Lately, I’ve been focusing on reducing my food costs and cooking good, interesting food without spending too much. I have started buying a lot more canned food and dry goods, which is basically the opposite of the farm-fresh movement that everyone loves right now. But, it’s not as bad as it sounds. You can get plenty of frozen and canned vegetables that have no additives and taste completely fine. In fact, Mark Bittman at the New York Times has been a big proponent of healthy canned food and the like for a long time – it’s more important to eat vegetables, any vegetables, than to focus on vegetable terroir. I have also been fascinated by news about a cookbook called Good and Cheap, a project by grad student Leanne Brown. The cookbook is free to download, all the recipes only cost a few dollars to make, and the food is actually good. I’d love to make some of these recipes, and honestly, I wish I had thought of the idea myself.
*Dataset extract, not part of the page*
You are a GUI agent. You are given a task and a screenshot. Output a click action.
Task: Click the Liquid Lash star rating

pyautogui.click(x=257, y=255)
In that spirit, I made a pretty great Frankenstein of a meal the other week with quinoa, a can of corn and a can of black beans. All I had to do was add some spices, soy and Sriracha, and I had a nice little grain bowl with no particular ethnic origin for less than $5. It fed me for two meals in addition to providing the quinoa for this dish. Which brings us to the actual recipe that this blog post is about.
In my quest for smaller grocery store bills, I bought a couple of boxes of Pomi tomatoes off of the clearance rack at Publix weeks ago. Pomi tomatoes are awesome – they literally have one ingredient listed on their packaging, and it is tomato. I keep trying to challenge myself to cook with things already in my pantry, and I knew I had these, but I just was not feeling Italian food, the most obvious tomato-heavy cuisine. After browsing recipes for dozens of minutes – DOZENS! – I finally ran across an Indian-themed tomato sauce with curry and coconut, a flavor combination to which I am currently addicted.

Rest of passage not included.